The world is far more interconnected today than ever before, but what does this mean in terms of culture? This course looks at the impact of globalization on cultures and at examples of global cultures such immigrants, media and popular cultures, world cities, and transnational intellectuals, ethnicities and ideologies. It also looks at the way cultures interact at geographic borders and in the margins of society.

Prerequisite(s): ANTH 101 or ANTH 111.

Cross-Listed as: ANTH 362


INTL 364 - Culture and Revolution

This course examines the relationship between cultural and political change during three very different revolutions: France 1789, Russia 1917, Iran 1979. How do people change when governments are overturned? How do revolutions shape popular consciousness?
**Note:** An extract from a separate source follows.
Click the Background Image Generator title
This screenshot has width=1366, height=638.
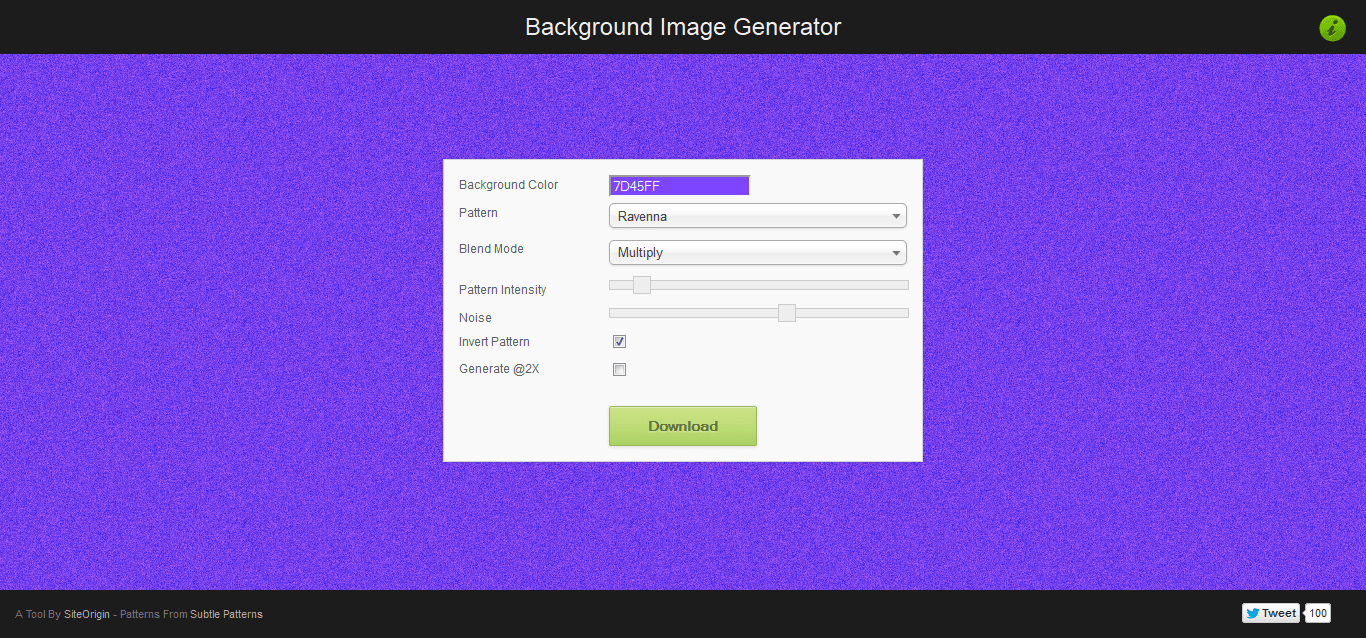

Do people understand events as revolutionaries intend? To answer these questions, we will examine symbols and political ideologies, mass media, education, social identities, the culture of violence, popular participation and resistance, and other issues. Readings will include revolution-inspiring works of Voltaire and Rousseau, Marx and Lenin, Khomeini and the Koran. We will read sympathetic and antagonistic contemporary accounts, and look at popular culture to see how events were understood. Fashion and etiquette, comics and caricatures, movies and plays will be used.

Frequency: Alternate years.

Cross-Listed as: RUSS 364


INTL 367 - Postcolonial Theory

Traces the development of theoretical accounts of culture, politics and identity in Africa, South Asia, the Caribbean and related lands since the 1947-1991 decolonizations. Readings include Fanon, Said, Walcott, Ngugi and many others, and extend to gender, literature, the U.S., the post-Soviet sphere, and Europe. The course bridges cultural, representational, and political theory.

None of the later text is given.